Sutikna traces man's ancestry through Liang Bua find
Kurniawan Hari, The Jakarta Post, Jakarta
If Thomas Sutikna had departed the archeological site at Liang Bua, West Flores, East Nusa Tenggara, earlier than scheduled, he may have regretted it for the rest of his life.
For Thomas, an archeologist who had been working on Flores Island with an exploration team since 2001, the remaining two weeks of the project was more than enough to pack his bags and prepare to leave.
Fortunately, Thomas was the field coordinator of the team, which meant he had to stay and continue the excavation with others of the team until the final day.
"When we discovered (Flores Man), we were just about to wrap up the dig," Thomas said during a recent teleconference with journalists facilitated by National Geographic Channel Asia.
By that time, he said, Australian researchers and Indonesian archeologist Soejono -- the head researchers -- had left for home the day the fossils were uncovered in September 2004.
It was fellow archeologist Wahyu Saptomo who first uncovered the fossil, which was so fragile that the discovery team had to allow them to harden for days before handling them.
Given the smallness of its structure, at first the archeologists assumed the fossil was the fossilized bones of a child. To Thomas' surprise, a quick study of its dental structure revealed that the tiny bones was that of an adult.
"We knew it was an important discovery, but we had no idea it would provoke discourse and open new chapters of knowledge in archeology," he said.
The fossils were discovered at a depth of 5.9 meters, and were the bones of an adult of a hitherto unknown species of humans that had lived alongside Homo sapiens.
The average height of a full-grown adult of the species is approximately one meter tall and lived about 18,000 years ago.
Because of its small stature, the archeologists nicknamed it "the Hobbit" after the man-like creatures in the Lord of the Rings.
Some archeologists predicted the Flores Man, Homo floresiensis, was a species of Homo erectus -- which lived on Java 1.6 million years ago -- that had evolved into dwarfs in adaptation with their surroundings.
This notion has some proof with the finding of dwarf elephants, the Stegodon -- an elephant the size of a pony.
Thomas added that the Homo floresiensis and Stegodon fossil findings in a single cave at Liang Bua seemed to indicate the possibility that the Flores Man had brought the Stegodon home from a hunt.
The finding has raised some debate among archeologists.
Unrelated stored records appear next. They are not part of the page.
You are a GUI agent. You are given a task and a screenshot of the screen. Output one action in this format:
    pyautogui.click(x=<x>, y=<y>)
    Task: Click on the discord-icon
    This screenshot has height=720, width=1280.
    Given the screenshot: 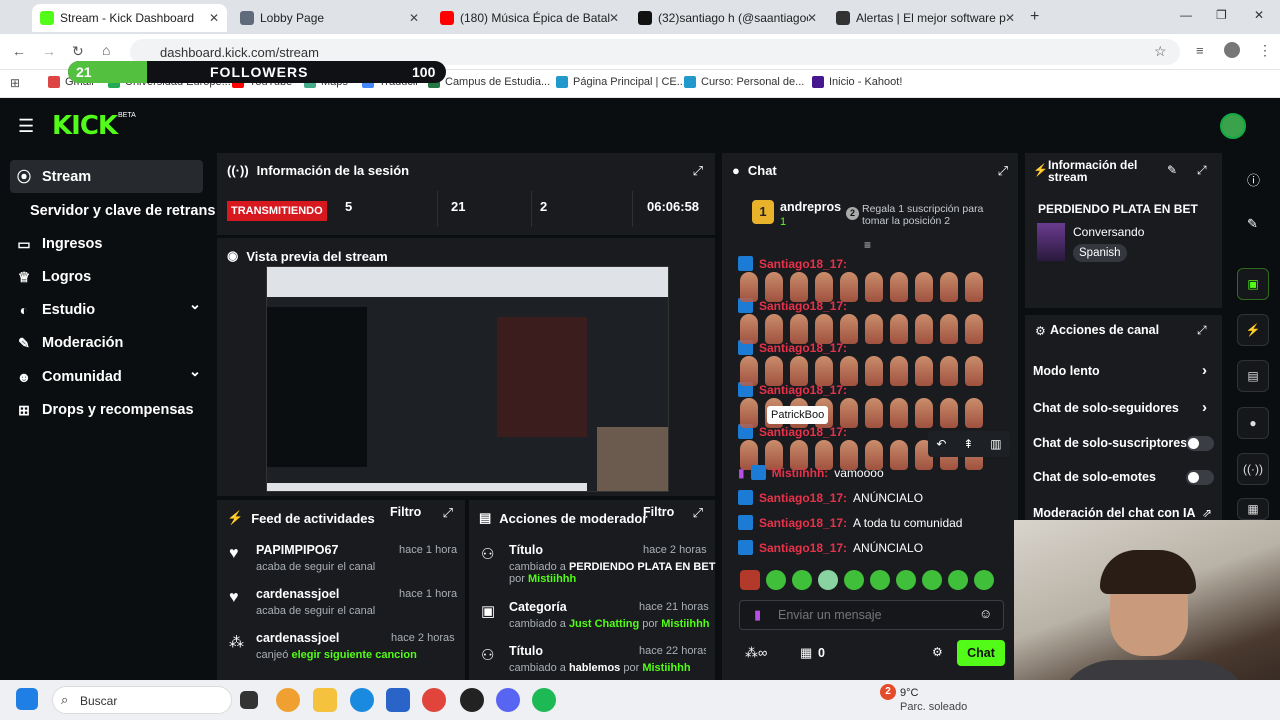 What is the action you would take?
    pyautogui.click(x=508, y=700)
For example, what is surprising is how the species reached Flores, which is separated from mainland Java by open water. Building a craft for traveling over water is thought to be beyond the intellectual capacity of the older Homo erectus.
The excavation carried out by Thomas and his team was a continuation of similar research conducted by Theodor Verhoeven in the 1960s and Soejono from 1978 to 1989 at the same Liang Bua site. Verhoeven was a pastor and part-time archeologist, and once found an artifact in the area, where a seminary compound had stood.
Archeologists favored Liang Bua, one of several limestone caves on Flores, because the geologic layers extended over a long period of time.
The research team from Australia's University of New England consists of Mike Morwood, associate professor of archeology at the University of New England, Peter Brown, Soejono, Thomas and Wahyu, along with 35 assistants recruited from the local community.
Thomas said his team would resume excavation in June and hoped to uncover more findings.
The discovery of Homo floresiensis and modern humans' ancestral lineage is featured in the first issue of National Geographic Indonesia.